REQUIRED WORK:
List every line of the data below that contains the word "width".

+-------+

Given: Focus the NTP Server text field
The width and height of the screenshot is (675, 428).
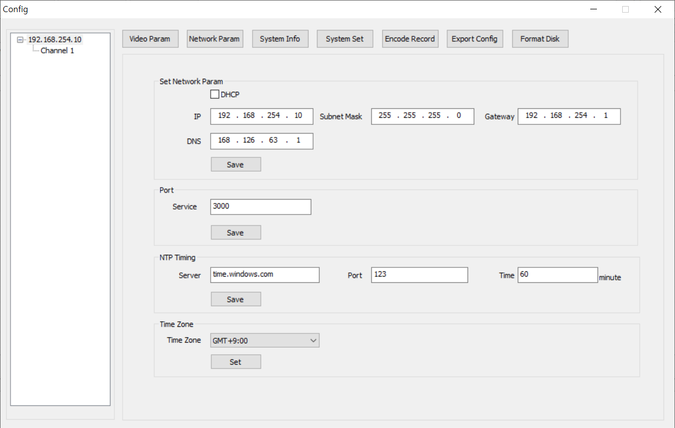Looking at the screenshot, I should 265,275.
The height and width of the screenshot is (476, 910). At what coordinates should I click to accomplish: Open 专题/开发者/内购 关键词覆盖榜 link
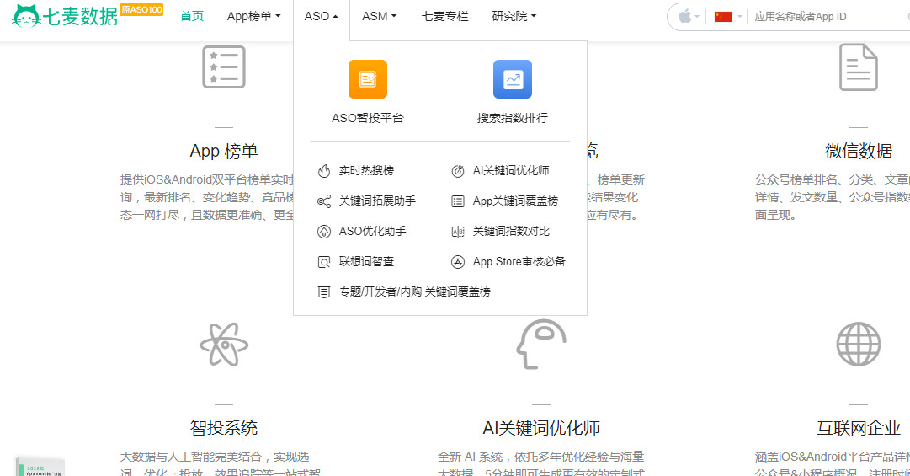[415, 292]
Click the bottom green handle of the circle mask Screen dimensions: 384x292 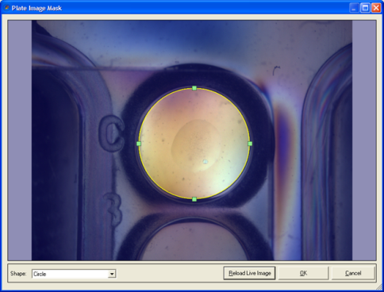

+-------+

FINISHED EXERCISE:
The width and height of the screenshot is (675, 428).
The height and width of the screenshot is (476, 910). At what coordinates should I click to accomplish: Open 专题/开发者/内购 关键词覆盖榜 link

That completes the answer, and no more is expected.